# Anglerboard t-Shirts!



## Dok (20. März 2002)

Eine neue Ladung AB-Shirts ist angekommen. Jetzt sind endlich wieder alle Größen verfügbar!!!

Der Aufdruck ist diesmal auch noch kräftiger, dank neuer Farbsorte!

Und das besten jetzt sind die Shirts auch in XXXL lieferbar  ! 

>>WEITER


----------



## Pete (20. März 2002)

Prima, dok...endlich haben die Megagewichtigen auch ne Chance, nich wie ne eingequetschte Leberwurst obenrum auszusehen...
Wie siehts denn mit der Aufkleber-Idee aus, irgendwie hab ich das Gefühl, dass sich die Elche auf unseren vierrädrigen Freunden über nette Nachbarschaft riesig freuen würden...

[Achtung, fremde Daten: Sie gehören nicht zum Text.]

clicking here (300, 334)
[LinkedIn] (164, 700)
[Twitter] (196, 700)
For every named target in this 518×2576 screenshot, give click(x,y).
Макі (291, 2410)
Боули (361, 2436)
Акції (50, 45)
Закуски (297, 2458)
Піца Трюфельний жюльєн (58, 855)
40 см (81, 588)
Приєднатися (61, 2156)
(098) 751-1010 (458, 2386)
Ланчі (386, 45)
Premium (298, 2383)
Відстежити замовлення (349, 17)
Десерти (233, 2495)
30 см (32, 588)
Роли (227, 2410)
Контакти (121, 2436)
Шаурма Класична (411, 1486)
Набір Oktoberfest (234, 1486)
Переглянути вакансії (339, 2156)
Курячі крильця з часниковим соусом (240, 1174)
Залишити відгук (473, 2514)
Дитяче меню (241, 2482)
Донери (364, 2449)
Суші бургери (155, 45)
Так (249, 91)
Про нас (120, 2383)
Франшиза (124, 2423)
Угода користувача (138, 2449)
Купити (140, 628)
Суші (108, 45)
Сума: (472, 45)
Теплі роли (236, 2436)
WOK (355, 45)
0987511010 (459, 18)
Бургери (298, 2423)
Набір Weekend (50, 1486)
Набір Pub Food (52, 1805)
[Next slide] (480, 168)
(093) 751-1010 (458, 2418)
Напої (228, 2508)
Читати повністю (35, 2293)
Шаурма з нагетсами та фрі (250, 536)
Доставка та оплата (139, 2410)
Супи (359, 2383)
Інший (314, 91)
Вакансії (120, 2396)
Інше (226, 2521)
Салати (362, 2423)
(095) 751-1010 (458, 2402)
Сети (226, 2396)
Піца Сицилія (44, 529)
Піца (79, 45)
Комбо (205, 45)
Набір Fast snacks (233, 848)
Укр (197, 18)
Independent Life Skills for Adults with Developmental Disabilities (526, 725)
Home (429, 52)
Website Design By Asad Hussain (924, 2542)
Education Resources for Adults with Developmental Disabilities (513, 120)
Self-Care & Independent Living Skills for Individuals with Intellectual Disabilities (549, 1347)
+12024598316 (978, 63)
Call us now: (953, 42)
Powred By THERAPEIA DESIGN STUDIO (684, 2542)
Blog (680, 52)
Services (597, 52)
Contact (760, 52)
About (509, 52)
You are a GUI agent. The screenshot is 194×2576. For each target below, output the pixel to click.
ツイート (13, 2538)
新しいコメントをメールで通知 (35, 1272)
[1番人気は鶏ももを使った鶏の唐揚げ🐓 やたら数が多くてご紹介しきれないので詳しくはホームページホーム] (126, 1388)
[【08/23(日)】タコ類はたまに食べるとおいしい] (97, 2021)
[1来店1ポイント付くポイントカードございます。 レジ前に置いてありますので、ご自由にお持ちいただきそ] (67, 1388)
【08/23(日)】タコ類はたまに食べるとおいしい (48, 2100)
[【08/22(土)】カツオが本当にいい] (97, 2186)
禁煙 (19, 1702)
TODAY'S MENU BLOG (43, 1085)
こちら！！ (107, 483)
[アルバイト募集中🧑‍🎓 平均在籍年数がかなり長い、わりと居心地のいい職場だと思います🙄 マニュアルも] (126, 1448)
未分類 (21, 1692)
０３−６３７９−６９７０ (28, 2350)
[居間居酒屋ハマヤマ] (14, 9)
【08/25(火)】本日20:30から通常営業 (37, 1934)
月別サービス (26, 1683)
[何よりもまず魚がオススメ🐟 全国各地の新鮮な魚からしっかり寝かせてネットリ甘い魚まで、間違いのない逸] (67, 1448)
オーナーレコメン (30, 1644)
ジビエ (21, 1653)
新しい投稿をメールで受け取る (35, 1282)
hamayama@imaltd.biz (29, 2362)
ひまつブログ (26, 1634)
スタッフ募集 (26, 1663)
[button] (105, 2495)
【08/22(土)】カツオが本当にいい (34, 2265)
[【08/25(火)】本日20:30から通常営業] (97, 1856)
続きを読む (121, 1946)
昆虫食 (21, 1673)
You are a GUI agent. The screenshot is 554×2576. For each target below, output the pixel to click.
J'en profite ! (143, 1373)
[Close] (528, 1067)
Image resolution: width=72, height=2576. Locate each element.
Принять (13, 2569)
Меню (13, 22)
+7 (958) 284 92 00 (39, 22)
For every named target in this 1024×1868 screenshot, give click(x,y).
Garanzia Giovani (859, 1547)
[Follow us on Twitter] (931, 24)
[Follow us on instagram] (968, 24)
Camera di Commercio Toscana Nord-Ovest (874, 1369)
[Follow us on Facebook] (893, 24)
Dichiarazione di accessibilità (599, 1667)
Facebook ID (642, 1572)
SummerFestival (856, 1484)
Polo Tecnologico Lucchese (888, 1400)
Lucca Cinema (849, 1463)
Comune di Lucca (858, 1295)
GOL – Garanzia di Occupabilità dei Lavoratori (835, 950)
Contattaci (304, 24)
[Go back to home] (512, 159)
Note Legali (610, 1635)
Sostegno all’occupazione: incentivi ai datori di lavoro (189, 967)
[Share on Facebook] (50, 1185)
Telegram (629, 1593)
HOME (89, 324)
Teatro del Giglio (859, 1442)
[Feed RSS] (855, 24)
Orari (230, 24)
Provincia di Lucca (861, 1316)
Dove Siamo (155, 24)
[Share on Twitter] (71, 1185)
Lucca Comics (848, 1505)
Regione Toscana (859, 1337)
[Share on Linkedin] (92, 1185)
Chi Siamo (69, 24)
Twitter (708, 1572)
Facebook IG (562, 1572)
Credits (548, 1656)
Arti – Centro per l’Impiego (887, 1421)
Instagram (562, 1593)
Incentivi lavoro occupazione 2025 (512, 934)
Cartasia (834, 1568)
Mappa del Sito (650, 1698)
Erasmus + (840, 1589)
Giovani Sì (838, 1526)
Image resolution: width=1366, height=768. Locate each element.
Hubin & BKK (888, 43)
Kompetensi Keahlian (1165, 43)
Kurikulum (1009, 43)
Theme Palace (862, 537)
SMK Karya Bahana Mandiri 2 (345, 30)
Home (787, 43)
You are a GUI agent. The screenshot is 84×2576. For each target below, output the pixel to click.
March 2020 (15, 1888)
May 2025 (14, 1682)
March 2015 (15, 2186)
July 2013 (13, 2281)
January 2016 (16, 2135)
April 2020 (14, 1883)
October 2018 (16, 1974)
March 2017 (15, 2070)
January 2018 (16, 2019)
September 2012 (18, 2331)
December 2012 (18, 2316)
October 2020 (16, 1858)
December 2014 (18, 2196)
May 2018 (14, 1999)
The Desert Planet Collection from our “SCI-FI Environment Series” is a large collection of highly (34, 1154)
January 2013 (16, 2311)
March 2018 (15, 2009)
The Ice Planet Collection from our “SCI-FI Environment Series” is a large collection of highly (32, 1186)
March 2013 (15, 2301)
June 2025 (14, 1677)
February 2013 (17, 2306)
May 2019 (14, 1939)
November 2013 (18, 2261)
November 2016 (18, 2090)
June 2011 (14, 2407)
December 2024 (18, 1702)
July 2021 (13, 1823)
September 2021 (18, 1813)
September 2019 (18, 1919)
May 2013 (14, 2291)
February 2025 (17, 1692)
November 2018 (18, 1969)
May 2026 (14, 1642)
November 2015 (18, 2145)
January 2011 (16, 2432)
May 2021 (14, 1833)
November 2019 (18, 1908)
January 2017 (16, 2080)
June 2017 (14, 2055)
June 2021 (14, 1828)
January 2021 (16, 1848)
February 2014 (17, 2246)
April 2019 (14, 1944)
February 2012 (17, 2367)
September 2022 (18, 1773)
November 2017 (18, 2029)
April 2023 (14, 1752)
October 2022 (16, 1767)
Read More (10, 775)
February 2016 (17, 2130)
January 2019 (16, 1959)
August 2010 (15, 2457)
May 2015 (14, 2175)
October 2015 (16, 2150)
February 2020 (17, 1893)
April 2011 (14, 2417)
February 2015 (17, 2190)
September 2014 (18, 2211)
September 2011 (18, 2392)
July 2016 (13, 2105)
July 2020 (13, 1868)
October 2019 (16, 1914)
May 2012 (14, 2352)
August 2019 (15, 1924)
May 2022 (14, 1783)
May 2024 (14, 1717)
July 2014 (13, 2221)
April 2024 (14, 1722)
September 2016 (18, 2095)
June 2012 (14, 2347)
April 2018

Neulich auf der "Seho" hätten Jo und ich son Teil gut gebrauchen können, da waren die Wände schon voll mit den Logos der verschiedensten Vereine...
Das würde sicher auch noch ne Menge mehr gute Werbung für uns sein...
Haste dir schon mal einen Kostenvoranschlag für eine gewisse Auflage machen lassen???


----------



## Dok (20. März 2002)

Die Aufkleber hatte ich ganz vergessen. Ich erkundige mich mal....


----------



## Pete (20. März 2002)

Denke, da reicht was Einfaches aus..Dok,arbeite einfach mit dem jetzigen Signum...alle von uns kennen es...und denen, die es noch nicht kennen, wird es sich einprägen...
Hab mir mal dazu ein paar werbewelttypische Indikatoren ausgedacht:
informativ-innovativ-interaktiv....stimmt doch, oder  
na guck(t) mal selbst


----------



## Dok (20. März 2002)

Ist doch schon gut!
Aber die Slogan ...der Infopool für Angler im Internet"
Muß noch mit drauf!


----------



## Pete (20. März 2002)

jo, da haste recht...dann müsste sicher ein anderes Format her, im Bannerlook sieht es mit relat. großem Schriftanteil zu geringem Bildanteil nicht gut aus....haste die angelnden Männekiker nicht ein wenig größer bei dir abgelegt....wenn ja, mail sie mir mal rüber und ich probier mal was...muss ja nicht gleich sein...


----------



## Dok (20. März 2002)

Nee ich nicht, aber evtl. "mein" Grafiker. Ich frage ihn mal!


----------



## Achim_68 (21. März 2002)

Hi Dok,

mein Brüderchen hat &acute;ne eigene Werbeagentur!!! Soll ich mal nachfragen????


----------



## Dok (21. März 2002)

Mach doch mal!


----------



## Thomas9904 (21. März 2002)

Und Käppis!!!!!


----------



## Pete (21. März 2002)

Und Kochmützen... :q


----------